According to the report, the early morning strikes hit positions of Iran-backed militias outside the town of Albu Kamal in Deir el-Zour province, killing mostly Pakistani fighters, according to the Syrian Observatory for Human Rights, a pro-Syrian opposition organization of uncertain funding.
Last Tuesday, at least eight Iran-backed fighters were killed in strikes near Damascus and in southern Syria, according to the war monitor, which is based in the UK but relies on a network of sources inside Syria.
On Saturday night, airstrikes near Albu Kamal killed at least 14 pro-Iran militia fighters from Iraq and Afghanistan, the Observatory said.
The Israeli military said it bombed “warehouses, command posts and military complexes, as well as batteries of surface-to-air missiles” in early morning retaliatory strikes following the discovery of mines planted near the Israel-Syria frontier.

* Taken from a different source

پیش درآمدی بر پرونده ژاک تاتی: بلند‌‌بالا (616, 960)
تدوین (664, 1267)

The military did not specify the location of the three sites, but they appeared to be military positions on the Syrian side of the Golan Heights.
Iran backs President Bashar Assad’s regime in Syria’s civil war.
The latest strikes came after Israel’s ambassador to the United Nations Gilad Erdan called on the Security Council to take immediate action to remove Iranian forces from Syria.
“Israel … demands a total rollback of Iran and its proxies from Syria and the removal of Iranian military infrastructure from Syrian territory,” he said in a letter addressed to the head of the UN Security Council.
Israel views a permanent Iranian military presence in Syria as an unacceptable threat, which it will take military action to prevent.
The IDF has launched hundreds of strikes in Syria since the start of the civil war in 2011 against moves by Iran to establish a permanent military presence in the country and efforts to transport advanced, game-changing weapons to terrorist groups in the region, principally Iran’s Lebanese proxy, Hezbollah.